▶ What to work on: Every line holding the string "screenshot" should be copied from the listing.
---- Data in this exercise
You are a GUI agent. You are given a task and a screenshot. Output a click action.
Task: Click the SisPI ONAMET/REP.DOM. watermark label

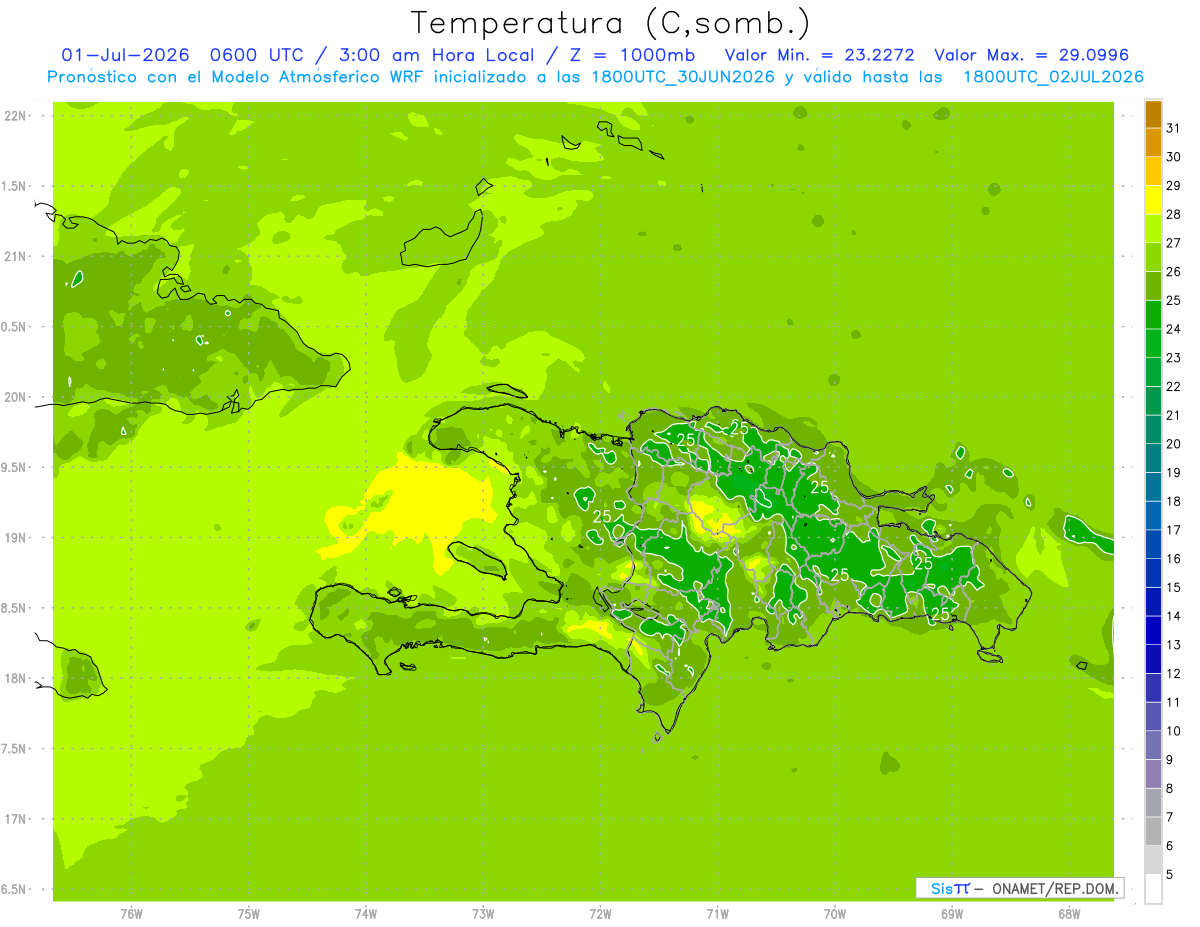pyautogui.click(x=1019, y=888)
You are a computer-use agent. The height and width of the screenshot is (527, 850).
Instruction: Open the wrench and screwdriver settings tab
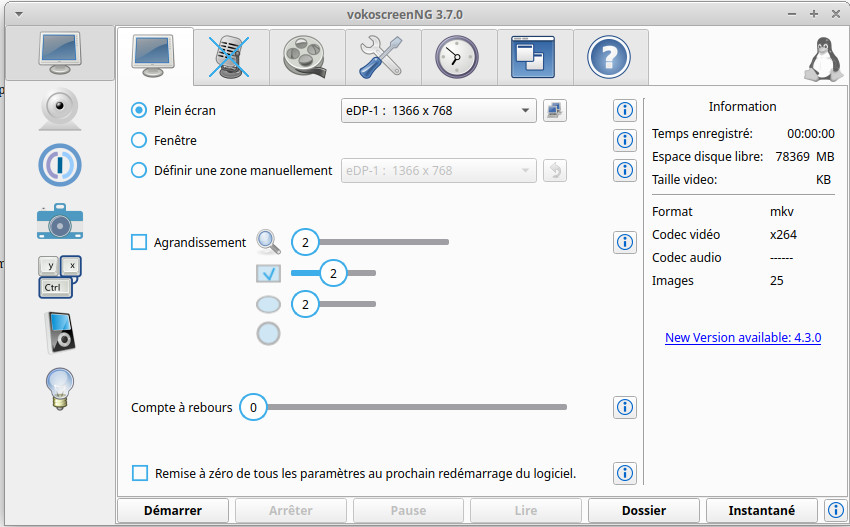383,57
--------
▶ Problem solution:
You are a GUI agent. You are given a task and a screenshot. Output a click action.
You are a computer-use agent. The height and width of the screenshot is (527, 850).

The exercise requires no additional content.